The notion of meaning has been a central topic of study in many disciplines including Philosophy, Linguistics, Cognitive Science, Computer Science, and Artifical Intelligence (AI). From an AI perspective, developing a computational theory of meaning --- i.e. one which can be represented in, and exploited by, a computer --- is crucial to developing computer programs which can display intelligent behaviour.

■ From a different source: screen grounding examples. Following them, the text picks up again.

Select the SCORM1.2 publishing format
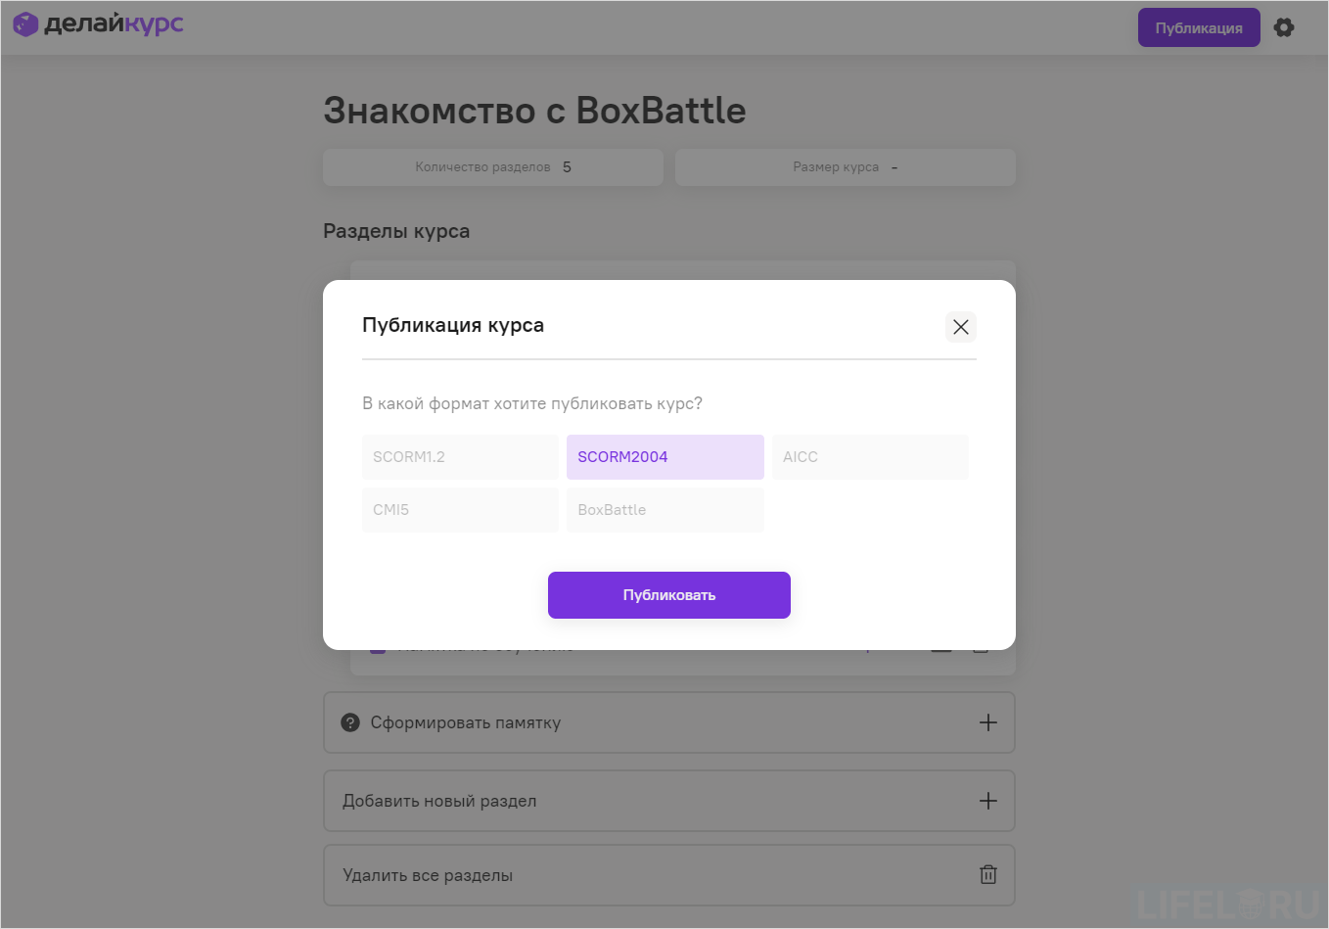 (x=460, y=456)
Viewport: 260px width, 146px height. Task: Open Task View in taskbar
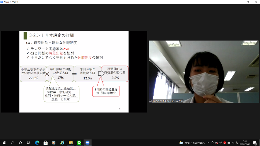[28, 143]
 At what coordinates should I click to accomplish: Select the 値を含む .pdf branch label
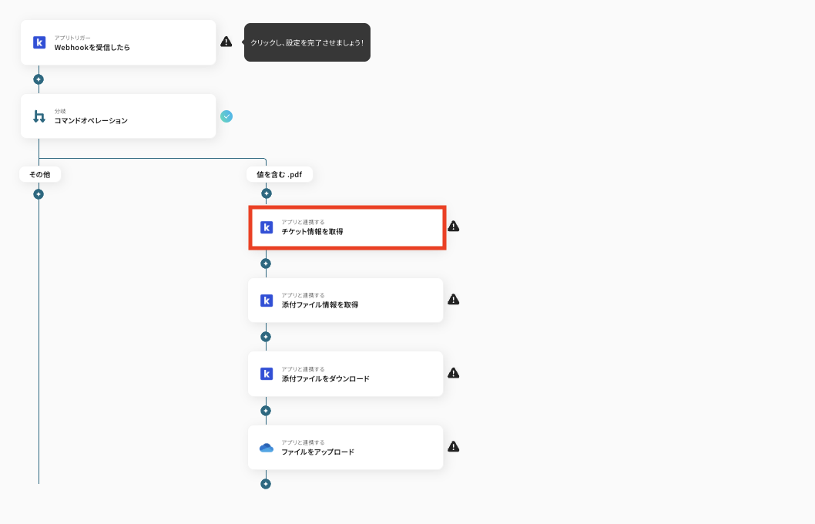click(280, 175)
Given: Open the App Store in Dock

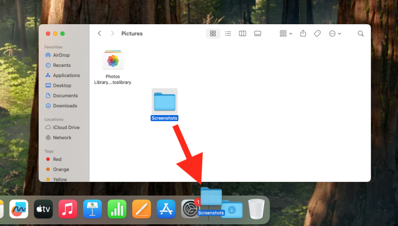Looking at the screenshot, I should (x=166, y=208).
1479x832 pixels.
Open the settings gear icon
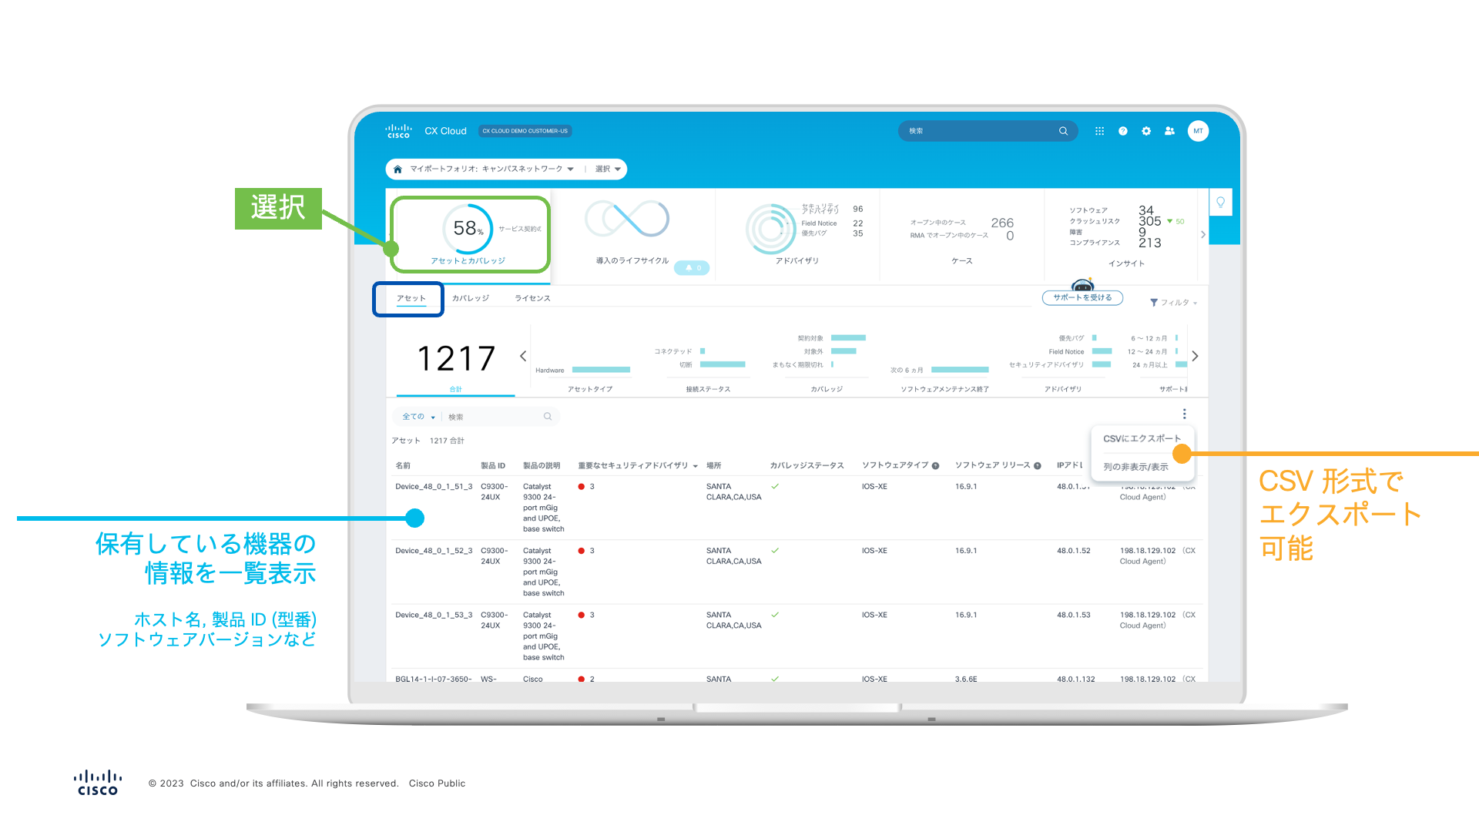pyautogui.click(x=1146, y=131)
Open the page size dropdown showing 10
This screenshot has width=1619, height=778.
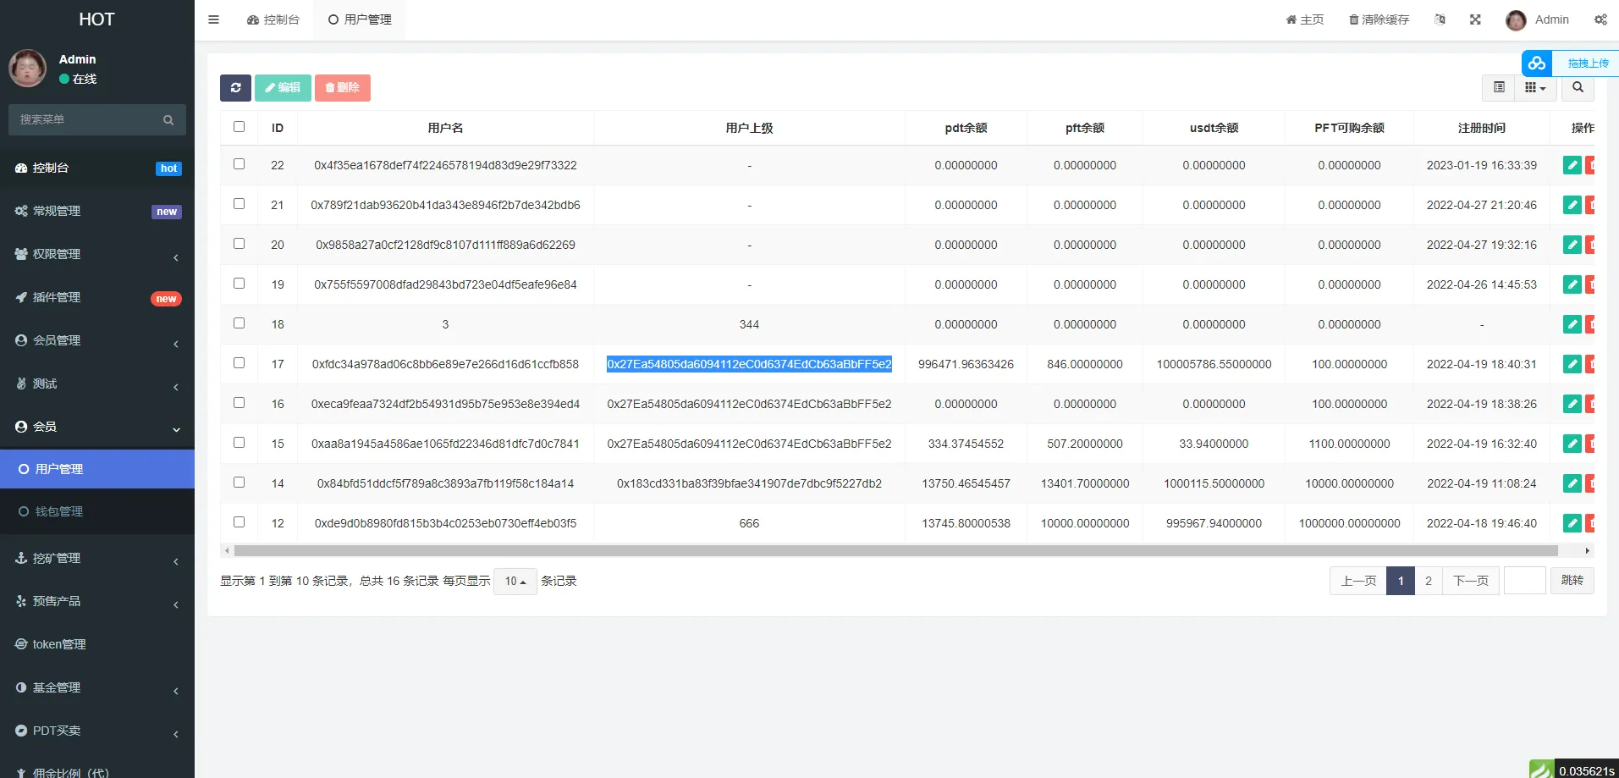point(515,582)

The DisCoTex project (Distributional Compositional Semantics for Text Processing) is focused on a sub-branch of AI called Natural Language Processing (NLP, also known as Computational Linguistics), which is concerned with the automatic processing, analysis, and generation of natural language. The need to develop effective NLP technology is becoming more pressing as humans produce more information in the form of electronic text. Biomedical scientists are producing exponentially increasing numbers of articles each year, far too many to read and study individually. Vast quanties of "social text'' are appearing via social media such as Twitter, which commercial organisations would like to analyse to understand the needs of their customers. Government agencies track the large amounts of electronic communication happening daily in order to detect potential terrorist activity. Automatic tools are required for all of these applications to process and extract information from the textual data.
The ambitious proposal for this project is to develop a novel computational theory of meaning and exploit it in NLP tasks, thereby addressing a fundamental problem in a number of disciplines, and also helping to develop next-generation text processing technology.